Intel and Nvidia make these high end “marketing parts” that aren’t really reasonable products. Nvidia released the Titan dual GPU cards using cherry picked processors and a ridiculous price to go along with it. AMD just used regular parts and added a water cooler, which made a part that people would actually consider buying (somewhat reasonable price/performance). Same thing with these high end Intel parts. They can release any Xeon they have as a desktop part, but at that price, it is little more than marketing and review fodder in my opinion. I am hoping that the top end ThreadRipper is under 1000$. It really is just two Ryzen parts. The 12 core will just be two 6 core parts. I don’t know what the 10 and 14 will be. The 12 and 14 might be the sweet spot though. You get the highest clocks and a huge number of cores. The 64 pci-e lanes is incredible. That is probably due to the architecture. Intel might have some parts without fully functional pci-e lanes that can be sold as 28 lane parts, but their options are limited. With AMD’s distributed architecture, I think they should be able to sell just about everything they make.
Anyway, I doubt anyone will read all of that, but as someone who has taken some computer engineering classes, most Ryzen reviews have just been annoying.
“This also means that
“This also means that Nvidia’s DX11 driver has limited scalability.

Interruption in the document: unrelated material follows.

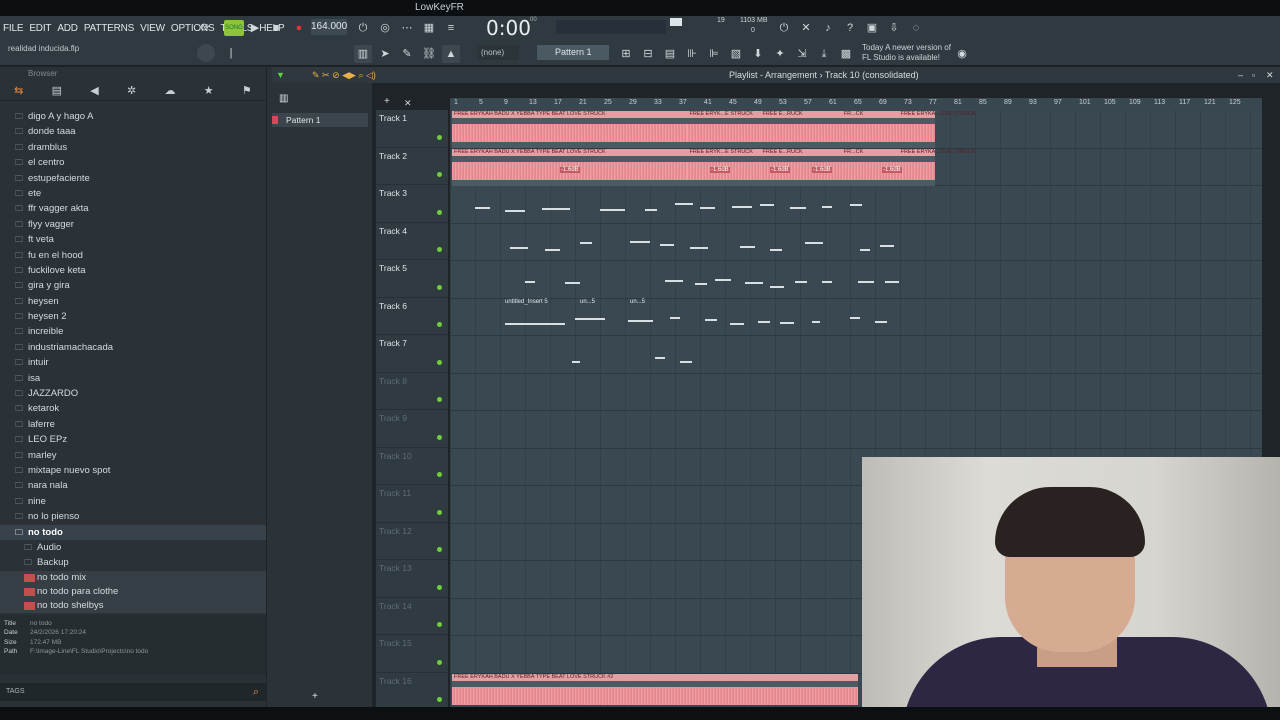  Describe the element at coordinates (363, 54) in the screenshot. I see `piano-icon: ▥` at that location.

They have to split up the draw calls, distribute them to multiple threads, and then merge them back together.”
As opposed to AMD’s DX11 driver, which simply does not implement any threading in the first place.

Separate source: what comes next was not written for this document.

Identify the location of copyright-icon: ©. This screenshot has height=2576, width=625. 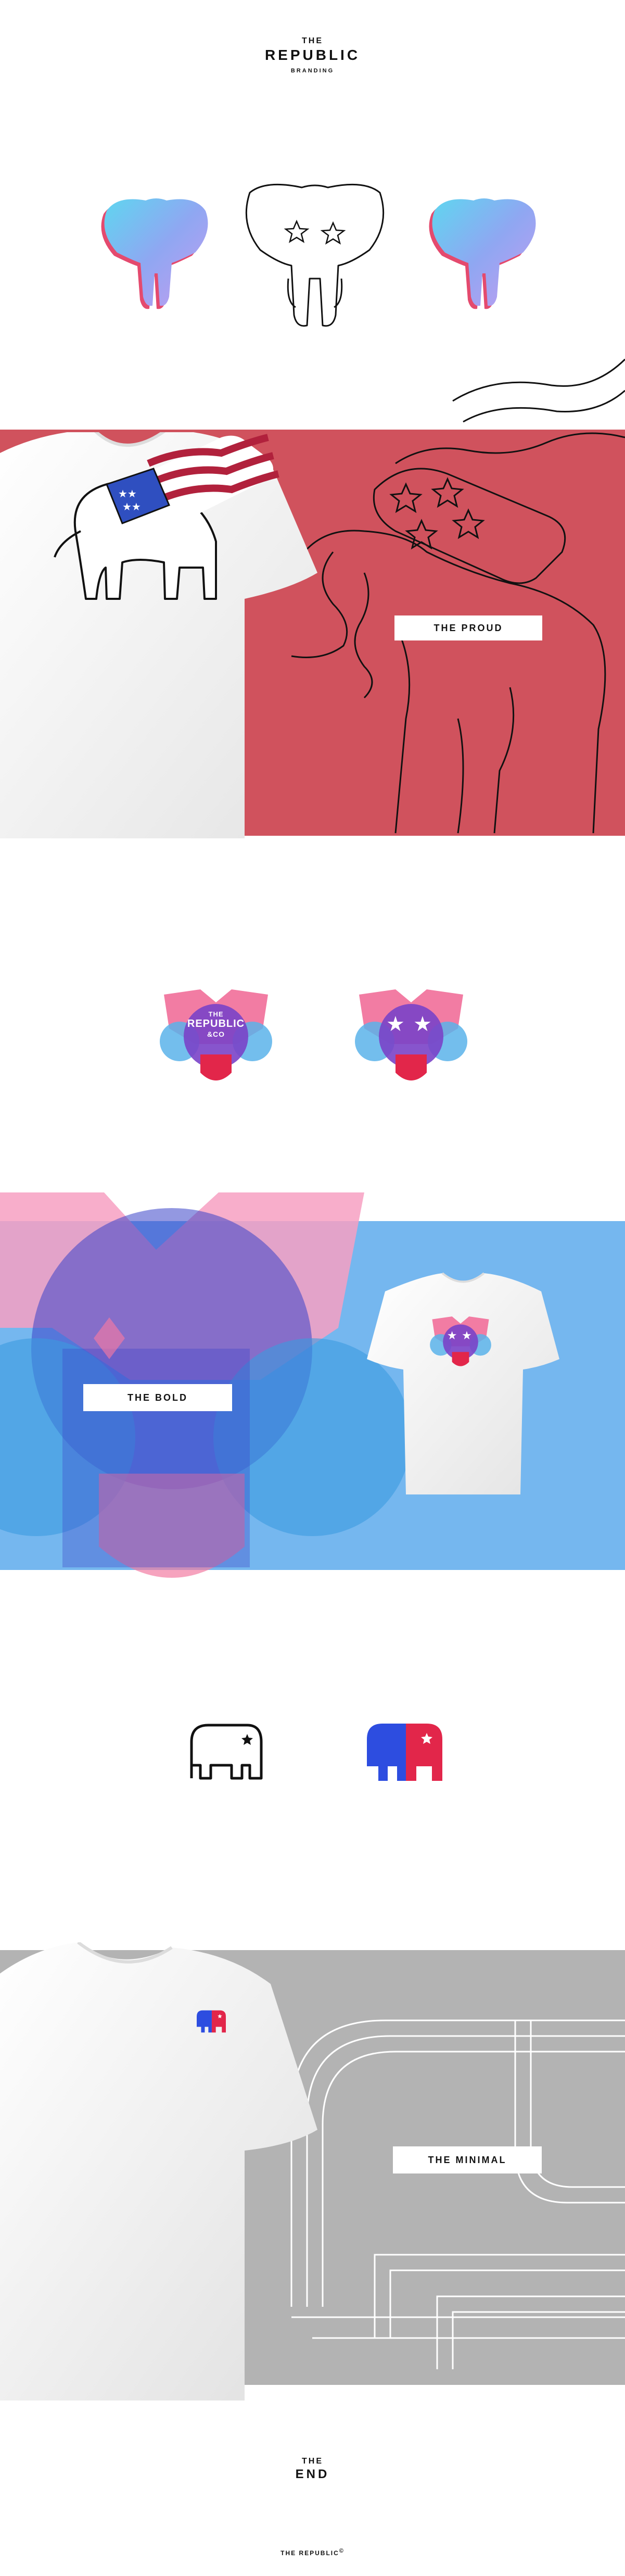
(342, 2551).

It was very interesting to
It was very interesting to read that, I am an engineer student in computer (I am french sorry if I make mistakes), but I start computer engineering class only next year. You have learnt me a lot of things about CPU cache, I would like to know more and more !
While I was stupidly hoping
While I was stupidly hoping for Intel to price i9 more reasonably in the face of obvious competition from AMD they went with usual hardwareransom approach. To pay thousands of $ for basically minimal performance gain, but to get 44 PCIe lanes is just daft.
If only AMD comes with reasonable pricing (like they did with ‘baby’ Ryzen which just smashed Intel) then AMD will have a bumper year without shadow of doubt. I hope there will be board offering with more than basic 8 SATA ports. On such massively powerful chip, 8 ports is seriously weak-point from my point of view. Perhaps built-in SAS controllers? Endless possibilities with 64 lanes.
One thing which is definitively NOT required is RGB. Let it burn and die.
Intel cheapest 10 core is
Intel cheapest 10 core is $1000 and 18 core demands $2000
I think AMD got plenty of room for the R9 serie (10,12,14,16 cores)
Something like this ?
R7 8 core $450 (24 pcie)
I9 8 core $620 (28 pcie)
r9 10 core $750 (64 pcie)
I9 10 core $1000 (44 pcie)
r9 12 core $950 (64 pcie)
r9 14 core $1150 (64 pcie)
r9 16 core $1450 (64 pcie)
i9 18 core $2000 (44 pcie)
This is exactly what I wanted
This is exactly what I wanted from Ryzen, just had to wait a bit. We need a HEDT platform with quad gpus, true x16 per card. for photogrammetry and I knew X99 was long in the tooth. Just hoping the pricing is better than Intel.